De acordo com o relatório final do Centro de Investigação e Prevenção de Acidentes Aeronáuticos (Cenipa), o excesso de peso pode ter provocado a queda da aeronave. Foi concluído que o avião pode ter decolado com cerca de 300 kg a mais que o indicado pelo fabricante.
o avião não teria conseguido pegar altitude por causa do excesso de peso e caiu a 150 metros da cabeceira da pista.
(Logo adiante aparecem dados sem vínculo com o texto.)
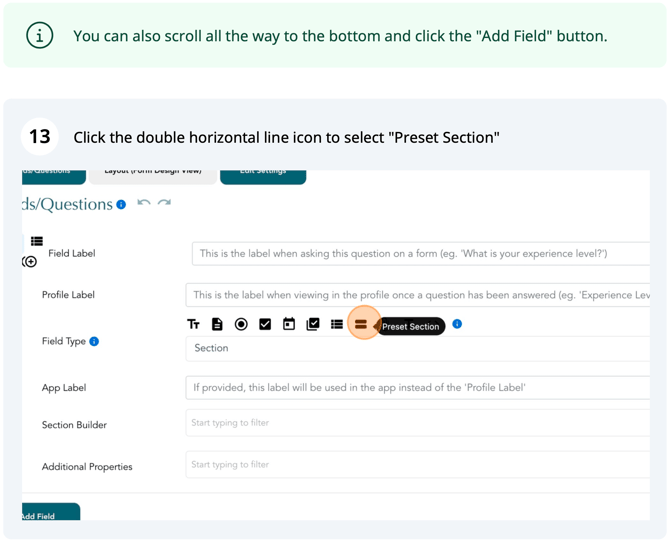The height and width of the screenshot is (543, 670).
Task: Click the redo arrow next to Questions heading
Action: click(164, 203)

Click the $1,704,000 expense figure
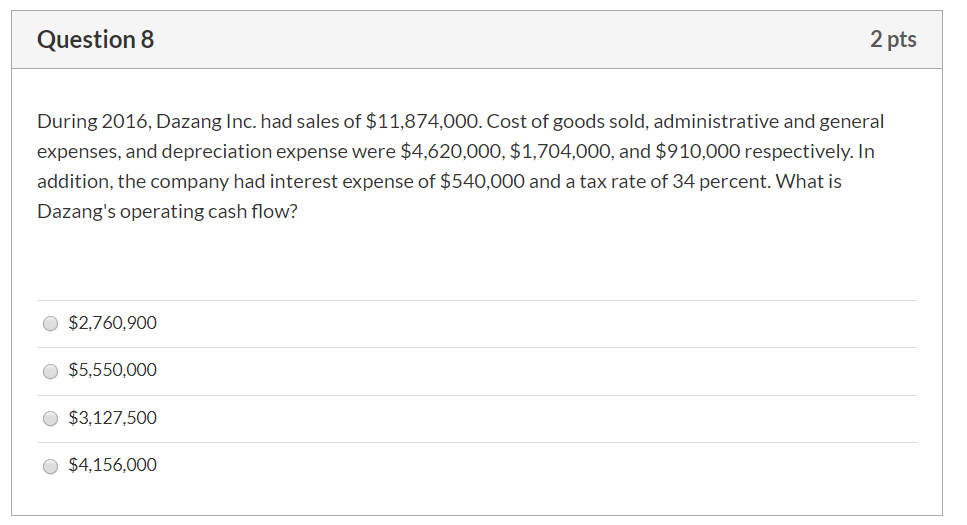[x=559, y=152]
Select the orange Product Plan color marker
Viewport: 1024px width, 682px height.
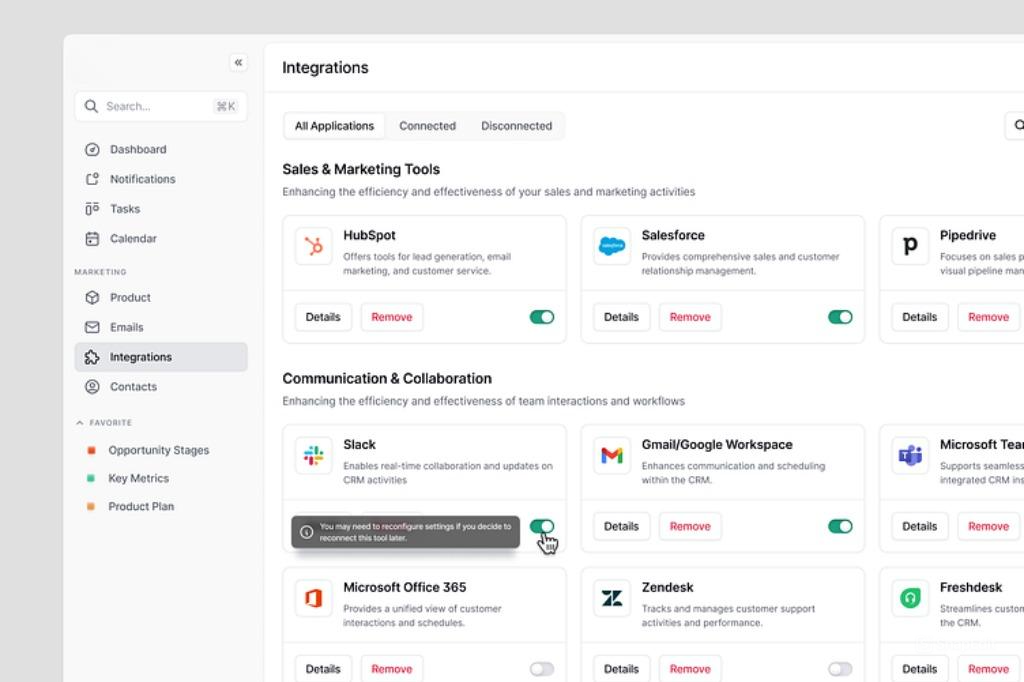pos(91,506)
Os tanques de combustíveis localizados nas asas teriam colidido de forma simultânea no solo, o que provocou as chamas que consumiram toda a estrutura.
A investigação começou a analisar possíveis problemas na aeronave, e foi observado que “os motores e hélices apresentavam indícios de que estariam operando normalmente no momento em que ocorreu o impacto”, segundo trecho do relatório. Testemunhas também relataram que a princípio a decolagem não teve anormalidades, como barulhos ou fumaça.
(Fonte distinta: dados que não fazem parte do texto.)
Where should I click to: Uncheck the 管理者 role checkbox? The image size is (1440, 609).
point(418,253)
Também foi apurada a condição psicológica do piloto Wagner Machado Júnior, e foi apurado que ele era um profissional cuidadoso e criterioso com as condições de voo. No dia do acidente, ele realizou todos os procedimentos de rotina que preparam a aeronave para o trajeto.
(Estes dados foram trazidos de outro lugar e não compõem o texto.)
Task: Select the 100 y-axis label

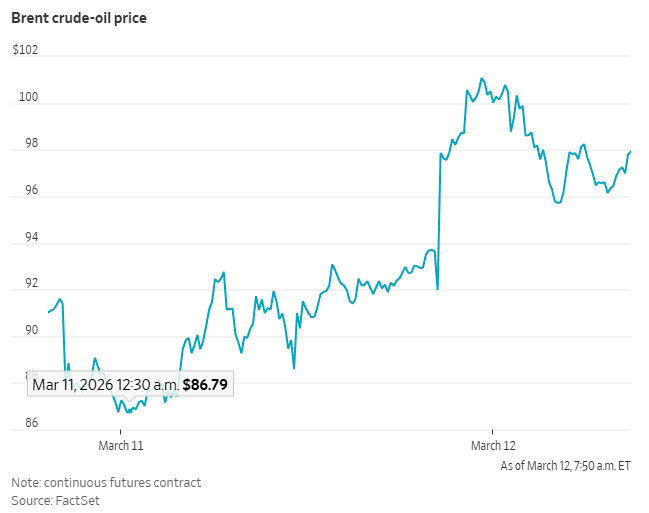Action: [23, 97]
Excluindo esses fatores, a Comissão de Investigação passou a analisar a situação do peso e balanceamento da aeronave. Levando em consideração o peso do avião, possível posicionamento das bagagens, peso da tripulação e passageiros e até a disposição dos ocupantes nas fileiras, foi concluído que o avião pode ter decolado com cerca de 300 kg a mais que o indicado pelo fabricante.
A aeronave tinha sofrido danos substanciais em 2014 após um acidente em um aeródromo de Brasília. Na época, o relatório da Aeronáutica concluiu que o piloto se esqueceu de acionar o trem de pouso no momento da aterrisagem.